• OneTrack Marketing

Engineered Labor Standards are broken

Does your warehouse still run on manually engineered labor standards? You might be losing millions on missed opportunities for performance improvements and cost reduction.


In today's labor-constrained environment, it is imperative that your warehouse workforce move as fast and accurately as possible. As a Thirdparty Logistics Provider (3PL), your clients demand faster turnarounds, higher volumes, and reduced OS&D claims every day.


Traditional engineered labor standards are broken because they only capture a single snapshot in time and they do not take into account the continuous change in priorities and operating circumstances of a real-world warehouse. After all, if there is one constant in warehousing and logistics, it is change and a never-ending shortage of new and unexpected challenges every day.


Engineered labor standards make a critical error in assuming:

  • a static environment

  • a constant labor force

  • theoretical forklift travel paths

  • consistent product types and storage solutions

  • shipments that arrive in as-expected condition

Even the most advanced engineered labor standards are fundamentally limited by the engineers who derive, measure and implement them. The formulas are usually out of date by the time they are implemented and humans simply cannot process and make sense of the thousands of real-time data points that are available in modern warehouses today.


As a result, most labor standards are inadequate, over-simplified, and inconsistent. The result has implications not just for productivity, but also for employee retention and development:

  • How can you hold an employee accountable to performance goals that are not rooted in the current reality?

  • How can management make HR decisions based on inaccurate performance data?
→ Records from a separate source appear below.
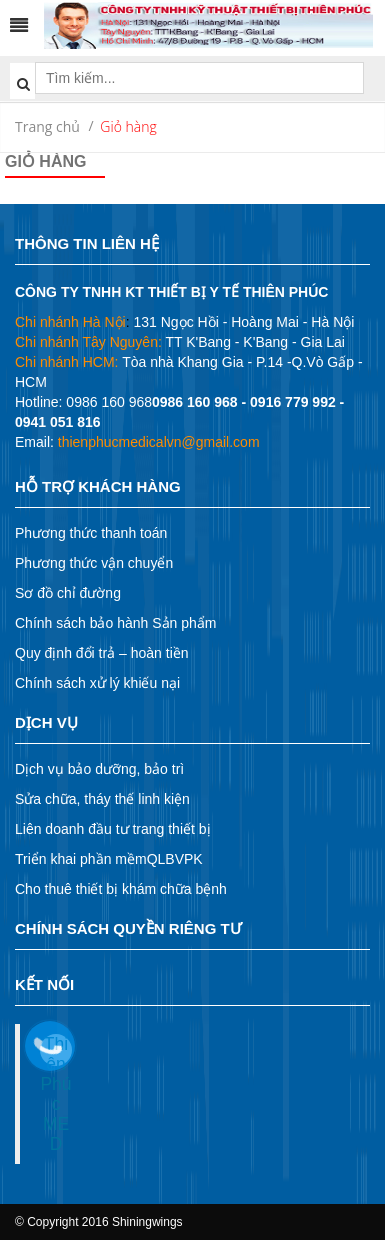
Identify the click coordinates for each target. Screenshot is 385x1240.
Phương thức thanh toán (91, 533)
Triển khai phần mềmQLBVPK (109, 859)
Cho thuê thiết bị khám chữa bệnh (121, 889)
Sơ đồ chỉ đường (68, 593)
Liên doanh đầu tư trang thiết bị (113, 829)
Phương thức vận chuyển (94, 563)
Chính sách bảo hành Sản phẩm (115, 623)
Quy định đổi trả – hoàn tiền (102, 653)
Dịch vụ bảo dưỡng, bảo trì (99, 769)
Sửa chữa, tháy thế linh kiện (102, 799)
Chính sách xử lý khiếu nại (97, 683)
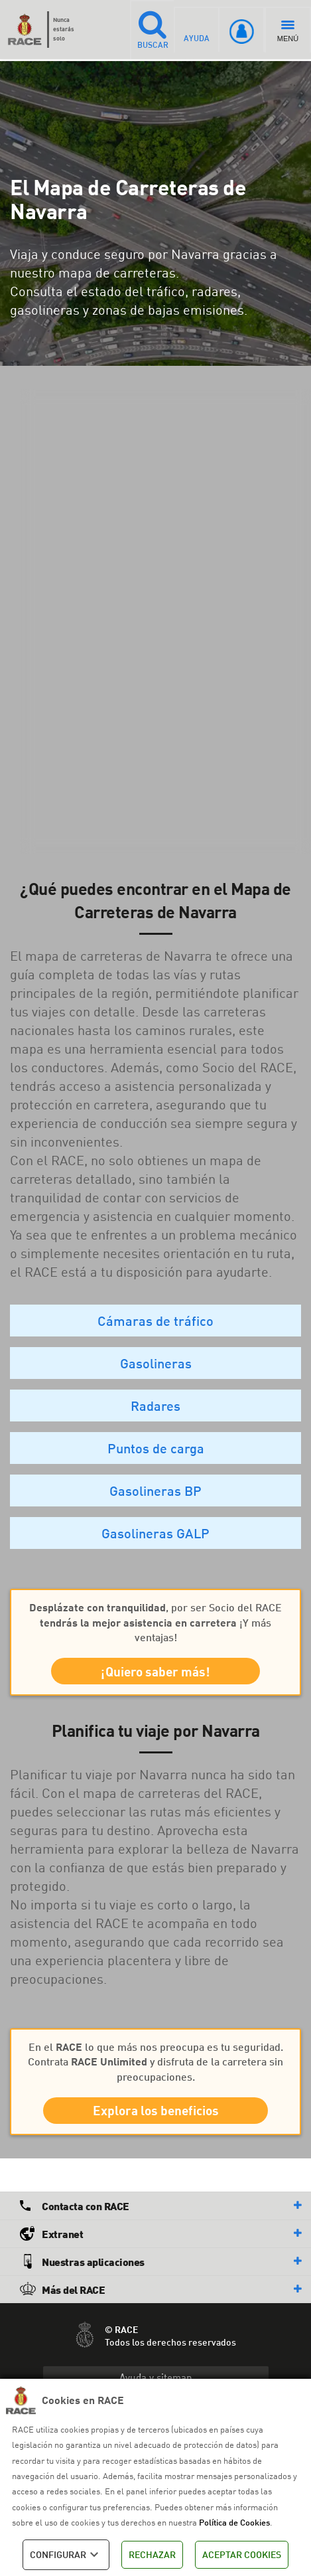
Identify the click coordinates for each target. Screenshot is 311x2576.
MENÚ (287, 31)
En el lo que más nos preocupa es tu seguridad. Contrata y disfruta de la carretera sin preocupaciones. (155, 2065)
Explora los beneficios (156, 2115)
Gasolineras (156, 1363)
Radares (155, 1405)
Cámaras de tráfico (155, 1320)
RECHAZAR (152, 2554)
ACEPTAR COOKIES (241, 2554)
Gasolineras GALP (155, 1533)
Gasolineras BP (155, 1490)
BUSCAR (149, 29)
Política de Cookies (234, 2522)
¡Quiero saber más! (155, 1672)
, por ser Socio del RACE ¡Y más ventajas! (155, 1622)
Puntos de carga (155, 1448)
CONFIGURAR (66, 2555)
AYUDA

Ultimately, instead of coaching on the process, employees are coached on the outcome which creates a negative feedback cycle that results in higher turnover and lower employee retention. This comes at a high cost to 3PLs because every new employee needs to be trained, onboarded, and ramped up over and over.


Long story short, you simply won't make employees faster by telling them to work faster.


That is precisely where OneTrack's Artificial Intelligence Solution can unlock massive operational advantages for real-time labor management in high-throughput warehouses. Instead of relying on manually engineered formulas to determine baseline performance and expected productivity, a self-learning algorithm is used that processes millions of data points every day and learns what is normal and what is not, just as it occurs on the warehouse floor.


As a result, the system can pinpoint specific operational bottlenecks or coaching opportunities that fall behind the curtain of "aggregate data" in traditional labor standards. In addition, the more data is available, the more accurately the Artificial Intelligence Solution can identify outliers and underlying root causes, for example:

  • Is it taking longer than expected to unload the inbound at door 24 because the airbags were not secured correctly and the load shifted?

  • Is the case pick in aisle 17 running long because the operator ended up traveling down the aisle in the wrong direction?

  • Is the cost per pallet skyrocketing on the third shift because the forklift operators take longer picking up pallets with their forks than usual?

  • Is 60% of your travel distance spent navigating congested loading docks rather than traveling down aisles?

Over time, the Artificial Intelligence Solution becomes better and more accurate at understanding the processes on your warehouse floor. Leveraging real-time data from systems like OneTrack's camera technology, it can adapt to the environment and external factors in real-time.


When combined with OneTrack's video-based AI performance management and remote coaching tools, productivity exceptions can be detected, recorded, and reported in real-time leading to instant improvement in productivity and labor cost per unit.